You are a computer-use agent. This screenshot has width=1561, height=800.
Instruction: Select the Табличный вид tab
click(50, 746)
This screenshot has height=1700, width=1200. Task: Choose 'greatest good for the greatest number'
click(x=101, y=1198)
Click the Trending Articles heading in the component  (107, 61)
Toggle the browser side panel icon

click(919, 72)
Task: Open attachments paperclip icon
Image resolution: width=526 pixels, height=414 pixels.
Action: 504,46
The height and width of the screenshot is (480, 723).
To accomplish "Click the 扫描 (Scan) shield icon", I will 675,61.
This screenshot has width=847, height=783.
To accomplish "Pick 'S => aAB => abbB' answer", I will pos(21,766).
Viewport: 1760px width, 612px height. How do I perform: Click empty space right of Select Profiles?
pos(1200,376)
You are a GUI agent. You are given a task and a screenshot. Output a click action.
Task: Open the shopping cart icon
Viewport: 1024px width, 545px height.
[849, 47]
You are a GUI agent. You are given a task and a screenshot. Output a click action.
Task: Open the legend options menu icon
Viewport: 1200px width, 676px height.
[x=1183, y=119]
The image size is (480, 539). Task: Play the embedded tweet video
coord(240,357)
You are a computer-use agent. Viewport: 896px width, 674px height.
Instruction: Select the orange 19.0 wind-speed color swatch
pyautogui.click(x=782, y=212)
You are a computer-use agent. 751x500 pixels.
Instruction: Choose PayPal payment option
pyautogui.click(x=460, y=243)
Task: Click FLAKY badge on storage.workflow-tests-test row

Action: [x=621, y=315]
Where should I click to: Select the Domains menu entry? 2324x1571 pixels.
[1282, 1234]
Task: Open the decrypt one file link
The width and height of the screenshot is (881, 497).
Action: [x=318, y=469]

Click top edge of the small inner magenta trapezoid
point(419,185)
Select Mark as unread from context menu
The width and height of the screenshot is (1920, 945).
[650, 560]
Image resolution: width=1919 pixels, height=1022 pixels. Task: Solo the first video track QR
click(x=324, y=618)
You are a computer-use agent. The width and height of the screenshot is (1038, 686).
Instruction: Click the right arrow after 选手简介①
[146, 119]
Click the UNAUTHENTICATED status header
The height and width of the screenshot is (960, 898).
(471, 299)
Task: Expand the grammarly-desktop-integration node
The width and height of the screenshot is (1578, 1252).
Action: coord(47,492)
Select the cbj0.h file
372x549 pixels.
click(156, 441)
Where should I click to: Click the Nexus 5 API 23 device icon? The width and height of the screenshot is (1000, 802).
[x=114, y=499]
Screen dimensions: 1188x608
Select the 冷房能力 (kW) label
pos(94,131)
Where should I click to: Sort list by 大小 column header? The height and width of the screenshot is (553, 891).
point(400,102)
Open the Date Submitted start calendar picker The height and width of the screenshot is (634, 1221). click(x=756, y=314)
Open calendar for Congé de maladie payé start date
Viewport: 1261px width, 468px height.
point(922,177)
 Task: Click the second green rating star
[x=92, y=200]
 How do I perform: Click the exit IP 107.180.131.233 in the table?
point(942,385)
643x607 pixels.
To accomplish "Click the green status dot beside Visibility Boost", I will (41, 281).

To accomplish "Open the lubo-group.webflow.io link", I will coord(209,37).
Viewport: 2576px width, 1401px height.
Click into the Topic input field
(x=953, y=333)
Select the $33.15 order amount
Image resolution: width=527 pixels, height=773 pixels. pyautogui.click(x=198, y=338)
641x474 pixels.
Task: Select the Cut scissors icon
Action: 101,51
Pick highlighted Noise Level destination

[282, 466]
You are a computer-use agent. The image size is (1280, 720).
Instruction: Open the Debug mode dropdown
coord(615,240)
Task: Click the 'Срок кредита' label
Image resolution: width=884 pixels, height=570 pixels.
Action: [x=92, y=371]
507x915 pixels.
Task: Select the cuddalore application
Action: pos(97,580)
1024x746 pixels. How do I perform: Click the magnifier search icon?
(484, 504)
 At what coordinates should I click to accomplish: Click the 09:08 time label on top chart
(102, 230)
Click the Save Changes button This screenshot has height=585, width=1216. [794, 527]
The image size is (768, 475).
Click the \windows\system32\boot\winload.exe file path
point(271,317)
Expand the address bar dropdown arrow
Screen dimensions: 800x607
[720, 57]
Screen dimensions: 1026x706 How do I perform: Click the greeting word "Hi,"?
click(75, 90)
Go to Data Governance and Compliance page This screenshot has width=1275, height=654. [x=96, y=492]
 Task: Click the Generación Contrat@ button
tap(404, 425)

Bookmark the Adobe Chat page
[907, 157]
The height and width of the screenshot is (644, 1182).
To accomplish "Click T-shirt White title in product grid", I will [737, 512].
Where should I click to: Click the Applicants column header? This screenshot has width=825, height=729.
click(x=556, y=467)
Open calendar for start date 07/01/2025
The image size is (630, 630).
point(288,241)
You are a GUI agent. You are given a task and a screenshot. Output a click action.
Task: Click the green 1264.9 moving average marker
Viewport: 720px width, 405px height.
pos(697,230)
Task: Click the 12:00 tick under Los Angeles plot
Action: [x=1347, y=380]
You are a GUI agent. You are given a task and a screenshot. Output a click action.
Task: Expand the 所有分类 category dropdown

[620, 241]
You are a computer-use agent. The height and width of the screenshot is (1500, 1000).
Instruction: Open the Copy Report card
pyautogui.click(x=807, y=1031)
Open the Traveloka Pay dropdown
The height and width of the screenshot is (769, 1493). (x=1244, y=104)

[REQUIRED ACTION] The whole listing is to be transcribed exactly.

[REPLY TO THE EXERCISE]
You are a computer-use agent. This screenshot has width=1561, height=800.
Instruction: Select the Табличный вид tab
click(50, 746)
This screenshot has height=1700, width=1200. Task: Choose 'greatest good for the greatest number'
click(x=101, y=1198)
Click the Trending Articles heading in the component  (107, 61)
Toggle the browser side panel icon

click(919, 72)
Task: Open attachments paperclip icon
Image resolution: width=526 pixels, height=414 pixels.
Action: 504,46
The height and width of the screenshot is (480, 723).
To accomplish "Click the 扫描 (Scan) shield icon", I will 675,61.
This screenshot has width=847, height=783.
To accomplish "Pick 'S => aAB => abbB' answer", I will pos(21,766).
Viewport: 1760px width, 612px height. How do I perform: Click empty space right of Select Profiles?
pos(1200,376)
You are a GUI agent. You are given a task and a screenshot. Output a click action.
Task: Open the shopping cart icon
Viewport: 1024px width, 545px height.
[849, 47]
You are a GUI agent. You are given a task and a screenshot. Output a click action.
Task: Open the legend options menu icon
Viewport: 1200px width, 676px height.
[x=1183, y=119]
The image size is (480, 539). Task: Play the embedded tweet video
coord(240,357)
You are a computer-use agent. Viewport: 896px width, 674px height.
Instruction: Select the orange 19.0 wind-speed color swatch
pyautogui.click(x=782, y=212)
You are a computer-use agent. 751x500 pixels.
Instruction: Choose PayPal payment option
pyautogui.click(x=460, y=243)
Task: Click FLAKY badge on storage.workflow-tests-test row

Action: [x=621, y=315]
Where should I click to: Select the Domains menu entry? 2324x1571 pixels.
[1282, 1234]
Task: Open the decrypt one file link
The width and height of the screenshot is (881, 497).
Action: [x=318, y=469]

Click top edge of the small inner magenta trapezoid
point(419,185)
Select Mark as unread from context menu
The width and height of the screenshot is (1920, 945).
[650, 560]
Image resolution: width=1919 pixels, height=1022 pixels. Task: Solo the first video track QR
click(x=324, y=618)
You are a computer-use agent. The width and height of the screenshot is (1038, 686).
Instruction: Click the right arrow after 选手简介①
[146, 119]
Click the UNAUTHENTICATED status header
The height and width of the screenshot is (960, 898).
(471, 299)
Task: Expand the grammarly-desktop-integration node
The width and height of the screenshot is (1578, 1252).
Action: coord(47,492)
Select the cbj0.h file
372x549 pixels.
click(156, 441)
Where should I click to: Click the Nexus 5 API 23 device icon? The width and height of the screenshot is (1000, 802).
[x=114, y=499]
Screen dimensions: 1188x608
Select the 冷房能力 (kW) label
pos(94,131)
Where should I click to: Sort list by 大小 column header? The height and width of the screenshot is (553, 891).
point(400,102)
Open the Date Submitted start calendar picker The height and width of the screenshot is (634, 1221). click(x=756, y=314)
Open calendar for Congé de maladie payé start date
Viewport: 1261px width, 468px height.
point(922,177)
 Task: Click the second green rating star
[x=92, y=200]
 How do I perform: Click the exit IP 107.180.131.233 in the table?
point(942,385)
643x607 pixels.
To accomplish "Click the green status dot beside Visibility Boost", I will (41, 281).

To accomplish "Open the lubo-group.webflow.io link", I will coord(209,37).
Viewport: 2576px width, 1401px height.
Click into the Topic input field
(x=953, y=333)
Select the $33.15 order amount
Image resolution: width=527 pixels, height=773 pixels. pyautogui.click(x=198, y=338)
641x474 pixels.
Task: Select the Cut scissors icon
Action: 101,51
Pick highlighted Noise Level destination

[282, 466]
You are a computer-use agent. The image size is (1280, 720).
Instruction: Open the Debug mode dropdown
coord(615,240)
Task: Click the 'Срок кредита' label
Image resolution: width=884 pixels, height=570 pixels.
Action: [x=92, y=371]
507x915 pixels.
Task: Select the cuddalore application
Action: pos(97,580)
1024x746 pixels. How do I perform: Click the magnifier search icon?
(484, 504)
 At what coordinates should I click to accomplish: Click the 09:08 time label on top chart
(102, 230)
Click the Save Changes button This screenshot has height=585, width=1216. [794, 527]
The image size is (768, 475).
Click the \windows\system32\boot\winload.exe file path
point(271,317)
Expand the address bar dropdown arrow
Screen dimensions: 800x607
[720, 57]
Screen dimensions: 1026x706 How do I perform: Click the greeting word "Hi,"?
click(75, 90)
Go to Data Governance and Compliance page This screenshot has width=1275, height=654. [x=96, y=492]
 Task: Click the Generación Contrat@ button
tap(404, 425)

Bookmark the Adobe Chat page
[907, 157]
The height and width of the screenshot is (644, 1182).
To accomplish "Click T-shirt White title in product grid", I will [737, 512].
Where should I click to: Click the Applicants column header? This screenshot has width=825, height=729.
click(x=556, y=467)
Open calendar for start date 07/01/2025
The image size is (630, 630).
point(288,241)
You are a GUI agent. You are given a task and a screenshot. Output a click action.
Task: Click the green 1264.9 moving average marker
Viewport: 720px width, 405px height.
pos(697,230)
Task: Click the 12:00 tick under Los Angeles plot
Action: [x=1347, y=380]
You are a GUI agent. You are given a task and a screenshot. Output a click action.
Task: Expand the 所有分类 category dropdown

[620, 241]
You are a computer-use agent. The height and width of the screenshot is (1500, 1000).
Instruction: Open the Copy Report card
pyautogui.click(x=807, y=1031)
Open the Traveloka Pay dropdown
The height and width of the screenshot is (769, 1493). (x=1244, y=104)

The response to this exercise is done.